Наступила тишина. Я дернулась было к двери, подумав, что сейчас мужчины поднимутся, но Николай Петрович вновь заговорил.
— То есть, расследование будет формальным, — произнес он. — Потому что это никому не нужная сирота из проклятого рода.
— Вы и сами все прекрасно понимаете.
— Я понаблюдаю за девочкой до завтра. И ее придется выписать. Она вернется в тот же приют?
— Скорее всего.
— И ее жизнь снова будет в опасности.
— Вы так печетесь о дочери преступника. — В голосе следователя послышался сарказм. — Не боитесь?

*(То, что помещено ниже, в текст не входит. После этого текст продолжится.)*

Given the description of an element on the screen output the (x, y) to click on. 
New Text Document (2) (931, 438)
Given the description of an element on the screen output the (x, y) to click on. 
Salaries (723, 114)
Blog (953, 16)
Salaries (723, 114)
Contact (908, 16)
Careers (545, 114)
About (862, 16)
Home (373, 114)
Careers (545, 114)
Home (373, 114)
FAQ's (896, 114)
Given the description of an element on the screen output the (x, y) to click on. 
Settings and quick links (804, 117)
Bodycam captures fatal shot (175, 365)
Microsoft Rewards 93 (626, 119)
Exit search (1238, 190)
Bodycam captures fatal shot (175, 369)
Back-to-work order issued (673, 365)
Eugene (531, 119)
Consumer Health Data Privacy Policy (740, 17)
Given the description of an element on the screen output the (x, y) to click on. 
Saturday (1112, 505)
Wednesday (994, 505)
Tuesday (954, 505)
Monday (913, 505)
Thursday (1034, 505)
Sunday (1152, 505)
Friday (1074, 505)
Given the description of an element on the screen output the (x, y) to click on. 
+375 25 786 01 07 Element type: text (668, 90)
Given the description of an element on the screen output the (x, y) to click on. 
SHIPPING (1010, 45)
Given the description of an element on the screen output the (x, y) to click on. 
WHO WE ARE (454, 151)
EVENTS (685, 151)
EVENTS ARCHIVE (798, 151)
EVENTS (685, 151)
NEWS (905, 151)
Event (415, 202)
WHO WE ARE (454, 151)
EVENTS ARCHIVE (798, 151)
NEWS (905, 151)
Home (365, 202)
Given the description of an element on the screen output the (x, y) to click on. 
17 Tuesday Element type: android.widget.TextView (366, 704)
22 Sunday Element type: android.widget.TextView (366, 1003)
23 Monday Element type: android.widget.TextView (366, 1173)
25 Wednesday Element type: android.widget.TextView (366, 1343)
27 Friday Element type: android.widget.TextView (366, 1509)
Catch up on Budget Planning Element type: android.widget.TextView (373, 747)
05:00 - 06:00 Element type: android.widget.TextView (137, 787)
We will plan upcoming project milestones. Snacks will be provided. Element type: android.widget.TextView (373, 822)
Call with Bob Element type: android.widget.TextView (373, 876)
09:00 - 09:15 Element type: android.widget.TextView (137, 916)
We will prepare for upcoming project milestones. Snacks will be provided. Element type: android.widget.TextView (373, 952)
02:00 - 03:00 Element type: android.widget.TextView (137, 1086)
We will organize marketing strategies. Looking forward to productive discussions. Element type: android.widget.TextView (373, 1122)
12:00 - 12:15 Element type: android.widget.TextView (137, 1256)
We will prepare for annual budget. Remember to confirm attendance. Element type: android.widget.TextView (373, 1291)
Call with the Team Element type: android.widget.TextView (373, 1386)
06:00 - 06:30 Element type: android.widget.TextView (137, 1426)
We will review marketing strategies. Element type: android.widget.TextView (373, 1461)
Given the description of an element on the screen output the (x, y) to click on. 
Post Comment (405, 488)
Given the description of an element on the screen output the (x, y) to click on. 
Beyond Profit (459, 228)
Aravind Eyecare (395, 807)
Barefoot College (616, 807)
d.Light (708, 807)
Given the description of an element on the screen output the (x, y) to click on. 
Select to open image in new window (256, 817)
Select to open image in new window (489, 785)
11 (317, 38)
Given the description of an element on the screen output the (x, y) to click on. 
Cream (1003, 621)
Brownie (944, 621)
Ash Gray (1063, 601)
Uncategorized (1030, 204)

— Ничуть, — твердо ответил Николай Петрович. — И она… правнучка моего учителя.
— Который, к счастью, не дожил до позора, — добавил следователь. — Так позаботьтесь… о правнучке своего учителя. Чтобы ей не пришлось возвращаться в приют. Прошу прощения, мне пора.
Я успела улизнуть до того, как мужчины заметили, что их подслушивают.
Отличные новости. Я живу в приюте, и меня пытались убить. И, похоже, сочувствующих моему положению мало. Николай Петрович… и все. Может, стоит как-то поспособствовать тому, чтобы он забрал меня из приюта? Заманчиво. Но я ничего о нем не знаю. Он добрый человек, он лечит детей. Но этого мало.
Вскоре Николай Петрович вернулся в палату. Он заставил меня лечь и осмотрел. Сначала — не прикасаясь, водя ладонями над моим телом. А после стучал по грудной клетке, щупал живот, считал пульс, просил высунуть язык.
Мне показалось, что Николай Петрович хочет что-то сказать, но боится начать разговор. Помочь ему, что ли…
— Все в порядке, Мила, — наконец произнес он. — Ты здорова, завтра я тебя выпишу.
— Домой? — спросила я, воспользовавшись случаем. — А где мама? Почему она не пришла?
Не знаю, угадала я или нет, но на этот раз он не ушел от ответа.
— У тебя нет мамы.
Пришлось изобразить испуг и растерянность. Я не могла вести себя, как взрослый человек. Семилетний ребенок будет плакать, узнав, что у него нет мамы? Расстроится — определенно.
— И папы нет, — добавил Николай Петрович. — Ты еще вспомнишь, но… у тебя никого нет.
— К-как… — выдавила я.
И скорчила лицо, будто собираюсь заплакать.
Бездарная театральщина! Аж самой противно от этой фальши!
Но Николай Петрович поверил. Он привлек меня к себе, обнял. Стал утешать, поглаживая по спине. Я особо не прислушивалась к тому, что он бормотал. А главное он произнес, глядя мне в глаза.
— Хочешь, я стану твоим опекуном?
— Наверное… да, — ответила я тихо, пряча взгляд.
Радостно соглашаться вроде бы нет причин, но отказываться как-то глупо. А попросить время на раздумья может взрослый, но не ребенок.
— Я узнаю, как это можно сделать, — сказал Николай Петрович, повеселев. — Мила, выше нос! Даже если придется вернуться в приют, это ненадолго. Поняла?
— Ага, — согласилась я.
А после того, как он ушел, меня накрыло воспоминаниями Яромилы. Не всеми разом, но я узнала, каково девочке жилось в приюте.
Глава 5
Яра не знала, как исчезли мама и папа. Позже кто-то сказал, что их забрали ночью. Кто? Зачем? Непонятно. Ночью Яра спала.
Утром няня покормила Яру завтраком, велела сидеть в детской и ушла. Яра и сидела, пока ей не надоело. А потом…
По дому ходили незнакомые люди, мужчины в форме полицейских. И рылись в вещах. Ни родителей, ни слуг… И Яра испугалась. Заплакала. Ее вновь отвели в детскую. Ничего не объяснили.